A combination of growth in lower-income and middle-income countries around the world and change in their economic development challenges is leading to a crisis in the mission of the World Bank. Although the rhetoric used by the World Bank to describe its mission has changed over time, most of what the World Bank actually does has been broadly the same for decades. It makes loans to national governments, with a heavy focus on infrastructure investment, with one set of loans and conditions for low-income countries and another for middle-income countries. This model is under challenge from several directions.   World Bank at 75

First, with sustained growth in many low-income and middle-income countries around the world, the number of countries eligible for World Bank loans is likely to fall the next few years. Morris and Gleave offer a map of the countries eligible for World Bank lending in 2015, with the countries meeting the low-income (per capita) guidelines in orange and the middle-income countries in blue. They then project what countries will fall into those categories just four years from now in 2019. Either the World Bank is going to adjust its income guidelines substantially, or it is going to become very focused on Africa and south Asia in the next few years.

A second issue is that developments in the world financial system mean that governments and economies of low-income and middle-income countries now have access to many more alternative sources of finance.

 

Along with the financial flows from remittances, foreign direct investment, and a newfound ability for low-income countries to issue sovereign debt, there is even new competition in the world of development banks.

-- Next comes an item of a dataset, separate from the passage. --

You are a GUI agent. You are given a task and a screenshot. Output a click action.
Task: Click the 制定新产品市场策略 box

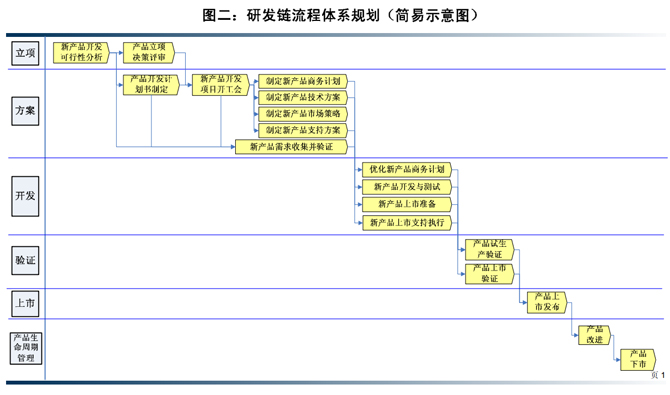click(303, 114)
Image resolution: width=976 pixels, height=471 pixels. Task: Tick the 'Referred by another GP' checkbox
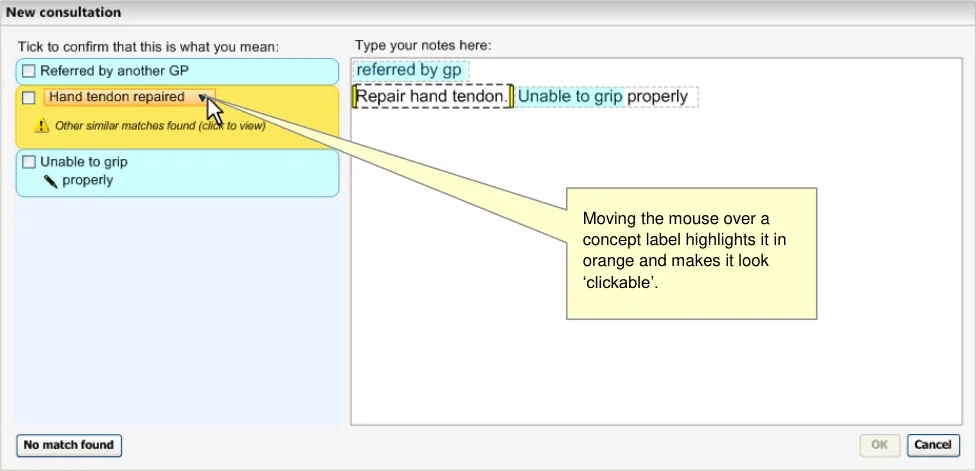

There are existing regional development banks with growing financial clout like the Inter-American Development Bank (IDB), the African Development Bank (AfDB), and the Asian Development Bank (AsDB).

Maybe instead of a focus on infrastructure, the World Banks should shift some of its emphasis to public goods like research and development for agriculture or disease prevention or reducing air pollution. Or course,these kinds of projects typically involve a large component of grants, rather than loans.

  • Maybe the World Bank should put more of its focus on crisis response, like its recent response to the Ebola outbreak, or on dealing with economic risks like the danger that the price of a key agricultural export commodity will fall.
  • Maybe instead of focusing on loans to national governments, the World Bank should consider loans to subnational areas, like water or transportation infrastructure for a certain city, or to regional areas, like transportation and electricity networks across national borders.
  • Maybe instead of making loans based national per capita income, the World Bank should focus on countries where high levels of deep poverty remain, or on countries that combine low income with issues like a high level of debt accumulated in past decades that is hindering future growth, or a lack of capacity to manage public finances and collect taxes.
  • Many researchers naturally look at the World Bank as an institution that could be a knowledge leader and a clearinghouse for what is known about how to make economic development work. This mission would emphasize that World Bank loans and projects should be designed to produce the kinds of measureable inputs and outputs that can be the grist for academic research.